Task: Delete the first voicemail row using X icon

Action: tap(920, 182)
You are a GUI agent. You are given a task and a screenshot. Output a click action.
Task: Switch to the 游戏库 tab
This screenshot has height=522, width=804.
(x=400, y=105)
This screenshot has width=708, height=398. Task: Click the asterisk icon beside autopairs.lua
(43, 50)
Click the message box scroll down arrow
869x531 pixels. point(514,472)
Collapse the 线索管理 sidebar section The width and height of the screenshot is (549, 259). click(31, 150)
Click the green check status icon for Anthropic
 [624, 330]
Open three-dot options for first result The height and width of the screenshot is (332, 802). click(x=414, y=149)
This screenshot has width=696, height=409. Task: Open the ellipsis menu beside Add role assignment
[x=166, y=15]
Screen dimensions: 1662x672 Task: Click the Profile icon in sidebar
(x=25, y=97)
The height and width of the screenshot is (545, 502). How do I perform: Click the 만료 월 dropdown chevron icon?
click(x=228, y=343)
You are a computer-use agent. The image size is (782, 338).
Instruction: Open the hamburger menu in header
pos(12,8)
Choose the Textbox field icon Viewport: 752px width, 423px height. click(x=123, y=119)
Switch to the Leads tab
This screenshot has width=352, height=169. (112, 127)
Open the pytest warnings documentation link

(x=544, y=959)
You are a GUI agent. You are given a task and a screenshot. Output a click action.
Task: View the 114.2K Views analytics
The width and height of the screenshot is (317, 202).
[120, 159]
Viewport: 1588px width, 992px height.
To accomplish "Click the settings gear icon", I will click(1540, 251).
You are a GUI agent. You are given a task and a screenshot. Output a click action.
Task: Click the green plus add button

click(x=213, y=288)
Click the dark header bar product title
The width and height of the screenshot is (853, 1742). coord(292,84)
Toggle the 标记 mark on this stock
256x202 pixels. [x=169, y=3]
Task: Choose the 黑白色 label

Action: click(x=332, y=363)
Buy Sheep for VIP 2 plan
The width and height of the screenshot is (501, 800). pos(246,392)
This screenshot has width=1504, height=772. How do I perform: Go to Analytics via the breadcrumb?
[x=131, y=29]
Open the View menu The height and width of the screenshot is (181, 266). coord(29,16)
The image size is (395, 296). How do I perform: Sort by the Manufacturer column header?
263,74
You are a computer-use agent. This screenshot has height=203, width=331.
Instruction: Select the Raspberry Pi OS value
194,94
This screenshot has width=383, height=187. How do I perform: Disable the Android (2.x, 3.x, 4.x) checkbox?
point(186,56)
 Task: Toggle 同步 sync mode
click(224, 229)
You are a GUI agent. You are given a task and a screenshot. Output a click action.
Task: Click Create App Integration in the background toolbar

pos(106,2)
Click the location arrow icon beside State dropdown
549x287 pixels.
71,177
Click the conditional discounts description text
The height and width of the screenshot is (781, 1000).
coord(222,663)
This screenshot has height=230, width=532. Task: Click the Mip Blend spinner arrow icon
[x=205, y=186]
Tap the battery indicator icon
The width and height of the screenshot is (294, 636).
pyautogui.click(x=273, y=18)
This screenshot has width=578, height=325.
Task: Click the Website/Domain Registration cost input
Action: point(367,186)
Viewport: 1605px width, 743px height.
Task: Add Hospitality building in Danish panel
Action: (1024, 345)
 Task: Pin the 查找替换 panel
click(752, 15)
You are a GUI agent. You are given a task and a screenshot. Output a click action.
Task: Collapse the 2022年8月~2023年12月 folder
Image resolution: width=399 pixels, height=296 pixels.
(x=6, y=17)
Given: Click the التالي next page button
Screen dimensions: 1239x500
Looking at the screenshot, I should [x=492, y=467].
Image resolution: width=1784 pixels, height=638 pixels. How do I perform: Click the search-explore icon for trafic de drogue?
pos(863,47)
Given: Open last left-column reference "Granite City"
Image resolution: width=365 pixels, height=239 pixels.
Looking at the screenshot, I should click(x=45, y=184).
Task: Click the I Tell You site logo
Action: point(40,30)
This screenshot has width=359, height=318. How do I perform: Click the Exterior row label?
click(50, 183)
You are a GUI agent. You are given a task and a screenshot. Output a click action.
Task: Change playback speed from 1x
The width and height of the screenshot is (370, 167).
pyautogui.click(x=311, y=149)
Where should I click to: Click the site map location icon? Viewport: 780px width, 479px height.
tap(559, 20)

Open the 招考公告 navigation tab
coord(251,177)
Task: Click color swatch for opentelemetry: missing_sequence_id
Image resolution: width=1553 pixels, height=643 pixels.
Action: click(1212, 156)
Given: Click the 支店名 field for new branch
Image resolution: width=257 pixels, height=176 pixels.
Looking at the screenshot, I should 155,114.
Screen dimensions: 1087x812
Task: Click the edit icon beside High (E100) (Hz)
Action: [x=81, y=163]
◆ ◆ ◆ ◆ ◆
▶ [What needs to be done]:
Retype every line of the material above without altering anything.

▶ [Response to the task]:
Task: Delete the first voicemail row using X icon

Action: tap(920, 182)
You are a GUI agent. You are given a task and a screenshot. Output a click action.
Task: Switch to the 游戏库 tab
This screenshot has height=522, width=804.
(x=400, y=105)
This screenshot has width=708, height=398. Task: Click the asterisk icon beside autopairs.lua
(43, 50)
Click the message box scroll down arrow
869x531 pixels. point(514,472)
Collapse the 线索管理 sidebar section The width and height of the screenshot is (549, 259). click(31, 150)
Click the green check status icon for Anthropic
 [624, 330]
Open three-dot options for first result The height and width of the screenshot is (332, 802). click(x=414, y=149)
This screenshot has width=696, height=409. Task: Open the ellipsis menu beside Add role assignment
[x=166, y=15]
Screen dimensions: 1662x672 Task: Click the Profile icon in sidebar
(x=25, y=97)
The height and width of the screenshot is (545, 502). How do I perform: Click the 만료 월 dropdown chevron icon?
click(x=228, y=343)
You are a computer-use agent. The image size is (782, 338).
Instruction: Open the hamburger menu in header
pos(12,8)
Choose the Textbox field icon Viewport: 752px width, 423px height. click(x=123, y=119)
Switch to the Leads tab
This screenshot has width=352, height=169. (112, 127)
Open the pytest warnings documentation link

(x=544, y=959)
You are a GUI agent. You are given a task and a screenshot. Output a click action.
Task: View the 114.2K Views analytics
The width and height of the screenshot is (317, 202).
[120, 159]
Viewport: 1588px width, 992px height.
To accomplish "Click the settings gear icon", I will click(1540, 251).
You are a GUI agent. You are given a task and a screenshot. Output a click action.
Task: Click the green plus add button

click(x=213, y=288)
Click the dark header bar product title
The width and height of the screenshot is (853, 1742). coord(292,84)
Toggle the 标记 mark on this stock
256x202 pixels. [x=169, y=3]
Task: Choose the 黑白色 label

Action: click(x=332, y=363)
Buy Sheep for VIP 2 plan
The width and height of the screenshot is (501, 800). pos(246,392)
This screenshot has width=1504, height=772. How do I perform: Go to Analytics via the breadcrumb?
[x=131, y=29]
Open the View menu The height and width of the screenshot is (181, 266). coord(29,16)
The image size is (395, 296). How do I perform: Sort by the Manufacturer column header?
263,74
You are a computer-use agent. This screenshot has height=203, width=331.
Instruction: Select the Raspberry Pi OS value
194,94
This screenshot has width=383, height=187. How do I perform: Disable the Android (2.x, 3.x, 4.x) checkbox?
point(186,56)
 Task: Toggle 同步 sync mode
click(224, 229)
You are a GUI agent. You are given a task and a screenshot. Output a click action.
Task: Click Create App Integration in the background toolbar

pos(106,2)
Click the location arrow icon beside State dropdown
549x287 pixels.
71,177
Click the conditional discounts description text
The height and width of the screenshot is (781, 1000).
coord(222,663)
This screenshot has height=230, width=532. Task: Click the Mip Blend spinner arrow icon
[x=205, y=186]
Tap the battery indicator icon
The width and height of the screenshot is (294, 636).
pyautogui.click(x=273, y=18)
This screenshot has width=578, height=325.
Task: Click the Website/Domain Registration cost input
Action: point(367,186)
Viewport: 1605px width, 743px height.
Task: Add Hospitality building in Danish panel
Action: (1024, 345)
 Task: Pin the 查找替换 panel
click(752, 15)
You are a GUI agent. You are given a task and a screenshot. Output a click action.
Task: Collapse the 2022年8月~2023年12月 folder
Image resolution: width=399 pixels, height=296 pixels.
(x=6, y=17)
Given: Click the التالي next page button
Screen dimensions: 1239x500
Looking at the screenshot, I should [x=492, y=467].
Image resolution: width=1784 pixels, height=638 pixels. How do I perform: Click the search-explore icon for trafic de drogue?
pos(863,47)
Given: Open last left-column reference "Granite City"
Image resolution: width=365 pixels, height=239 pixels.
Looking at the screenshot, I should click(x=45, y=184).
Task: Click the I Tell You site logo
Action: point(40,30)
This screenshot has width=359, height=318. How do I perform: Click the Exterior row label?
click(50, 183)
You are a GUI agent. You are given a task and a screenshot. Output a click action.
Task: Change playback speed from 1x
The width and height of the screenshot is (370, 167).
pyautogui.click(x=311, y=149)
Where should I click to: Click the site map location icon? Viewport: 780px width, 479px height.
tap(559, 20)

Open the 招考公告 navigation tab
coord(251,177)
Task: Click color swatch for opentelemetry: missing_sequence_id
Image resolution: width=1553 pixels, height=643 pixels.
Action: click(1212, 156)
Given: Click the 支店名 field for new branch
Image resolution: width=257 pixels, height=176 pixels.
Looking at the screenshot, I should 155,114.
Screen dimensions: 1087x812
Task: Click the edit icon beside High (E100) (Hz)
Action: [x=81, y=163]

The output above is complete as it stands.